California governor bans commercial GM salmon production(NaturalNews) At the end of September, California Governor Jerry Brown signed a ban on commercial production of genetically modified (GM) salmon anywhere in the state, in a move hailed by the Center for Food Safety (CFS) as an important step in the right direction -- but one that leaves a dangerous loophole.
AquaBounty Technologies has inserted genes from eelpout and Pacific Chinook salmon into Atlantic salmon (the variety of salmon that is widely farmed) in order to make the farmed fish produce abnormal quantities of growth hormone and grow up to six times faster. The company is currently seeking FDA approval to market GM salmon in the United States.
Almost 2 million people have submitted comments opposing the fish's approval, spurring several major retailers including Kroger, Safeway and Target to pledge not to carry GM seafood in their stores.
No freshwater or ocean cultivation
The California law, AB 504, was authored by Wes Chesbro, D-Arcata, in order to protect the state's native populations of salmon and steelhead trout, a closely related species. The law was also supported by the Pacific Coast Federation of Fishermen's Associations.
"If these 'frankenfish' were to escape into our waters, they could destroy our native salmonid populations through interbreeding, competition for food and the introduction of parasites and disease," Chesbro said. "The only way to ensure this never happens is to ban commercial hatchery production, cultivation or stocking of transgenic salmonids in
California."
Under the new law, no cultivation or spawning of "transgenic salmonids" will be permitted in any of California's fresh or Pacific waters. Even research into GM salmonids is prohibited, if it is intended for commercial purposes.
"California has taken an important step to protect its native
salmon and trout stocks. Genetically engineered salmon pose a serious risk to our waterways and our native fish populations," said Rebecca Spector, West Coast Director of the CFS.
Dangerous fish, dangerous loophole
But the CFS has warned that the law still allows non-commercial GM fish research to take place in California. This makes the ban easy to bypass, they warned.

-- -- --

Exercise directions
Continue the article on California's ban on genetically modified salmon from the point where it stops.

Stored data
-- -- --

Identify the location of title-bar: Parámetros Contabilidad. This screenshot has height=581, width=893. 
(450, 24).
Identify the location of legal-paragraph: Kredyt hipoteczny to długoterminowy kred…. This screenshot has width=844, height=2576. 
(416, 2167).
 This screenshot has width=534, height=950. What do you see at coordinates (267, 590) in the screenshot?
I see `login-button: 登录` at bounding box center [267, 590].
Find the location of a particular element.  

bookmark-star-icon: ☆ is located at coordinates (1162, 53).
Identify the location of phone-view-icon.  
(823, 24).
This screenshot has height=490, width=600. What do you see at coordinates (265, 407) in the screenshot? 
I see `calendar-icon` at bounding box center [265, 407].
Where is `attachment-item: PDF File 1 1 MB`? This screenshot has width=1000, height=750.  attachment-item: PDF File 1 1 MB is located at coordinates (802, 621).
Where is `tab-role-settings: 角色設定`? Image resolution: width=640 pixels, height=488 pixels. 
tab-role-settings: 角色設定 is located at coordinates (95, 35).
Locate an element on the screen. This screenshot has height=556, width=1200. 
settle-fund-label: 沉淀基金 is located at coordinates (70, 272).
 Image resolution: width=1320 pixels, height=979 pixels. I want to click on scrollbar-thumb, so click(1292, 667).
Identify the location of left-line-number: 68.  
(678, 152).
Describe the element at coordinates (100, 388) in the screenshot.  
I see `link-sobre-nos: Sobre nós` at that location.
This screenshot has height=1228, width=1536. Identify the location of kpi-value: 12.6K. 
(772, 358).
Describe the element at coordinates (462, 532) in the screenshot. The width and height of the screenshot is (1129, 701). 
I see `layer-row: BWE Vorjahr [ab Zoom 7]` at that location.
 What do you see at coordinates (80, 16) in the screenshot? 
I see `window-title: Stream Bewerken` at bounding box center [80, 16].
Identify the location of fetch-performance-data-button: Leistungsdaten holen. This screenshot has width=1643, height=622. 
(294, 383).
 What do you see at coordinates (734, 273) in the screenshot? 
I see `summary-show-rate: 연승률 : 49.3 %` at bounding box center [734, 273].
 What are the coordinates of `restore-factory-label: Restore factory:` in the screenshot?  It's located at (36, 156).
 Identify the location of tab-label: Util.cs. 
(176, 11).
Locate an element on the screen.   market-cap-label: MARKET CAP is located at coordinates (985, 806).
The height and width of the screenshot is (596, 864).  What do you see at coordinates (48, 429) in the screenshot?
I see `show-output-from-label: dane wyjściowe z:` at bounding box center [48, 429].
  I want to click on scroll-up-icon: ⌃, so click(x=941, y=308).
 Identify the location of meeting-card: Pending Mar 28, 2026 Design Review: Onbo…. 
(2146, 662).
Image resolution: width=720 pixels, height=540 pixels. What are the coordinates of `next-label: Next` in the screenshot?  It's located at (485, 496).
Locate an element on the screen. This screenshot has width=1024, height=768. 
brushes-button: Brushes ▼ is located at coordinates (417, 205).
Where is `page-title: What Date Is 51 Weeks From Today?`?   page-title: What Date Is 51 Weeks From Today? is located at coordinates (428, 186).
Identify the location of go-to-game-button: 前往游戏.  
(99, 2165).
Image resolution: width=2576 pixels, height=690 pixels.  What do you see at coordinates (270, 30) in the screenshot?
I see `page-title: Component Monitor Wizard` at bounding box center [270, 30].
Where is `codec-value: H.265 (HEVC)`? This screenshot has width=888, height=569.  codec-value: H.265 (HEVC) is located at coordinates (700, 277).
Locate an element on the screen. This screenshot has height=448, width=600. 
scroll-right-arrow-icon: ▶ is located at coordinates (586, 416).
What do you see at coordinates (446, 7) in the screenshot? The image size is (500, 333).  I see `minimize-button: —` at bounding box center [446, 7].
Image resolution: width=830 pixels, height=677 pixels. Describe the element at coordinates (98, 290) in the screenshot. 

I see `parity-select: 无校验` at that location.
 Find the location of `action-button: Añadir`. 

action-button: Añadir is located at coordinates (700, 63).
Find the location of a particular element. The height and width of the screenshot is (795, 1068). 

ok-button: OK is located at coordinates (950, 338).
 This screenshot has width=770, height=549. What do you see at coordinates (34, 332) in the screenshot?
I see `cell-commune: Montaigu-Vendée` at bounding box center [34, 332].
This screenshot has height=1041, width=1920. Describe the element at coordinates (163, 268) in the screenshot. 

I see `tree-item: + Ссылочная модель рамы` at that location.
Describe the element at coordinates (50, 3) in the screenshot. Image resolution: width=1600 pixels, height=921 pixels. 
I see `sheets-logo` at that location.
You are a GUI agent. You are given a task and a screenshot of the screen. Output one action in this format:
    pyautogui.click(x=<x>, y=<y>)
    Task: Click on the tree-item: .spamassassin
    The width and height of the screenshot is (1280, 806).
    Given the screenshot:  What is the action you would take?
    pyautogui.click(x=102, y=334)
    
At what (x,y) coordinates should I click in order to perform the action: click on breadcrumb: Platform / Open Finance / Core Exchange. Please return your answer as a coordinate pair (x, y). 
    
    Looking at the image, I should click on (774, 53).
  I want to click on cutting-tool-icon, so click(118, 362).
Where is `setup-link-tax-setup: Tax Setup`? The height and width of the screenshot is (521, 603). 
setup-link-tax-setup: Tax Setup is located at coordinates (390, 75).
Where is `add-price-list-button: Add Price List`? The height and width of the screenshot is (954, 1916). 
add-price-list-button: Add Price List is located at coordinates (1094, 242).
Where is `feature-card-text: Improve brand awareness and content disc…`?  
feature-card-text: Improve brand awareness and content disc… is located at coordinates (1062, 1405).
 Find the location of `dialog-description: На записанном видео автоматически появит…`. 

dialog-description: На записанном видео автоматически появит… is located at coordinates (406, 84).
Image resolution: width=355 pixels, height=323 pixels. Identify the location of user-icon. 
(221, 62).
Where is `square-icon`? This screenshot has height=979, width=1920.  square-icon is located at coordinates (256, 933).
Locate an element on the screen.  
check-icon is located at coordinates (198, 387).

-- -- --

Reply to the task
"The research exemption sounds reasonable, but many of the scientists working on GE salmon and trout already have contracts with the companies that want to commercialize GE
fish," said CFS Senior Policy Analyst Jaydee Hanson. "The provision basically allows for corporations to continue their efforts to commercialize GE fish, undermining the intent of the ban."
In addition, any GM fish cultivation in California could place native species at risk, Hanson warned.
"The expanded law unfortunately allows researchers to grow genetically engineered salmon and trout in tanks that could be located right next to waterways containing the wild variety of the species being engineered," Hanson said. "Similar breeding tanks have been wiped out by storms allowing fish to escape."
According to the Fish and Wildlife Service, "history dictates that fish held in aquaculture facilities either land- or water-based, escape."
Scientists have warned that GM fish would exacerbate the problems already cause by mixing of farmed fish with their wild relatives. That's because, in the short term, fast-growing farmed fish crowd out wild fish.
For example, a 2008 study in the journal
PLOS Biology found that, when wild fish and hatchery-bred fish mixed, the abundance of wild fish fell by 50 percent. A 2009 study in
Science found that, when wild steelhead trout bred with farmed steelheads, their offspring no longer reproduced at levels sufficient to sustain a wild population.
"If transgenic fish become established in natural stocks," said researcher Fredrik Sundstrom of the University of Gothenburg, Sweden, "they would be able to out-compete the natural breeds."
Over the long term, farmed (or GM) fish could not survive in the wild. But by then, the wild fish may already be gone.